Even though Sunday was a great day, Monday was an even better day. Betty, Dr. Blau's assistant, came in the morning, examined me and said, “I think your counts are stabilizing enough and your fever has been staying down, we may be able to send you home tonight.” I was shocked to hear her say those words. I was cautiously optimistic, because I would have to get checked out by the infectious disease doctor later in the day. I didn't event tell Michelle there was a possibility of coming home until later in the afternoon, because I didn't want to be disappointed if the doctors changed their minds. However, by day's end the verdict was to send me home. So at 8 pm last night I was released from the hospital and returned home, home to my family and my own bed. I slept like a baby. Words can't explain how good it feels to be home. In the past month I have only been home four days. I am not completely through all of this. I will need to go in to my local clinic daily for the next ten days to receive IV antibiotics, possible transfusions (my blood counts are still not stabilizing), IV fluids, and blood level checks. My diarrhea has improved significantly, but is still not completely normal. I also have a small amount of fluid in my lungs, which needs to clear. I am hopeful things will continue to improve and that I will be fully recovered soon. I am much more in favor of handling this as an outpatient than being in the hospital. I have lost a lot of muscle strength over this past month and it will take some work to get it back. I am an obsessive fitness person, and should recover my strength quickly once my symptoms all begin to settle down. I just pray I continue to make progress and don't end up back in the hospital. I think I've had enough of the hospital for a while.

 

One of the frustrating things I learned was that much of the stuff I've been going through over the past two weeks has not been related to the original diarrhea issue which was diagnosed to have been caused by the Norwalk virus. My most recent problems with a fever, falling blood counts, etc. have been due to a secondary infection I got through my pick line. The pick line is the line they had to put in to give me IV fluids, medications, blood, and nutrition. Somehow the nurses were not careful and bacteria got into the line, causing Sepsis. Sepsis is a general term for an infection of the blood. If it weren't for this line being infected, I probably would have been through all of this much sooner. Consequently, as soon as this current infection is under control I am having this line removed immediately.

 

Thank you again to everyone for keeping our family in your thoughts and prayers. You have made all the difference in getting our family through this difficult time. We love you and thank God for you.

 

Specific Prayer Requests:

•Continued improvement and total healing of my diarrhea symptoms.

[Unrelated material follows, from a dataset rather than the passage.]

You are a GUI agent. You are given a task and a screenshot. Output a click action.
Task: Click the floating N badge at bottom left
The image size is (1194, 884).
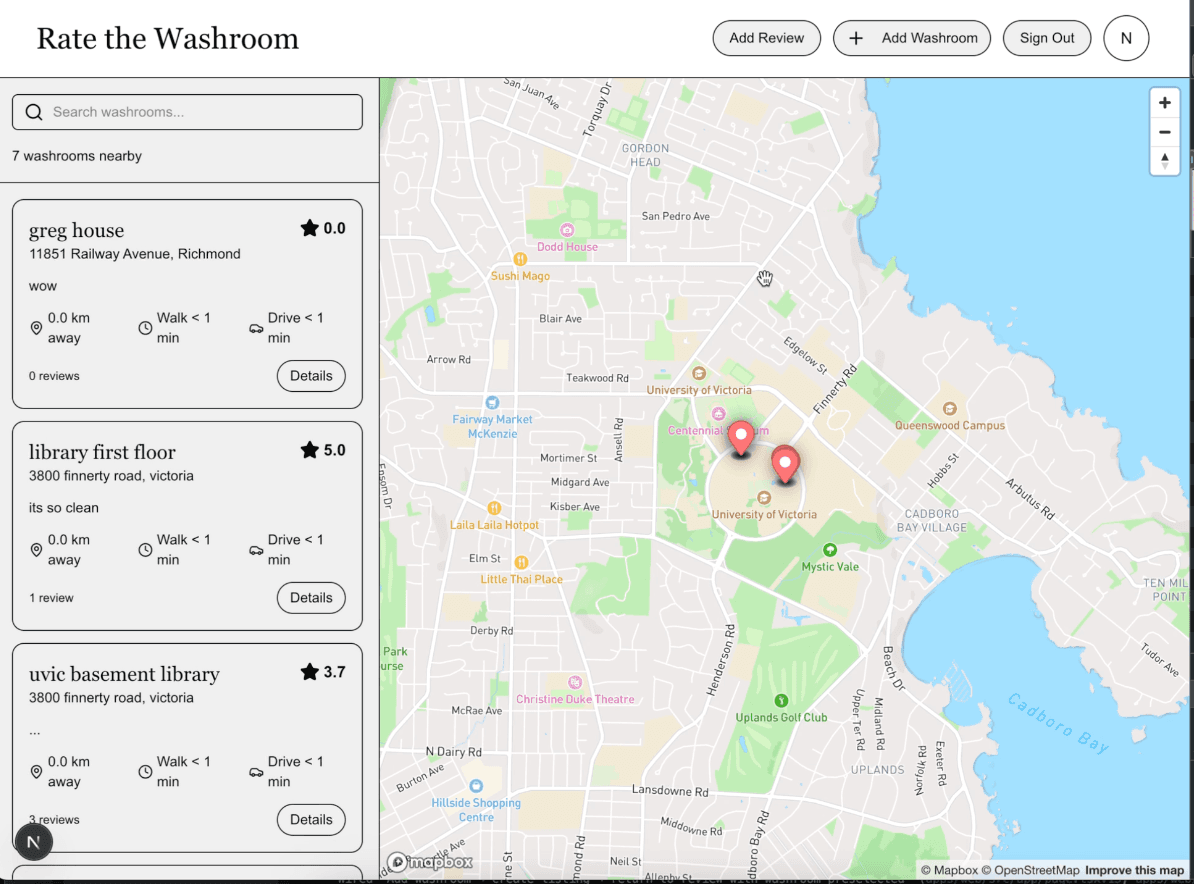coord(33,842)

•Blood counts can all return to normal and stay stable without transfusions.

•Blood infection is completely cleared.

•Graft Versus Host Disease stays under control as they remove and lower my immunosuppression medications.

•Peace and comfort for Michelle and the boys. Give them assurance that everything will be OK with me and that I will be there for them for a long time to come.

•Regain my strength quickly and I have less fatigue.

•Ability to return to work as soon as possible. My goal is next Monday!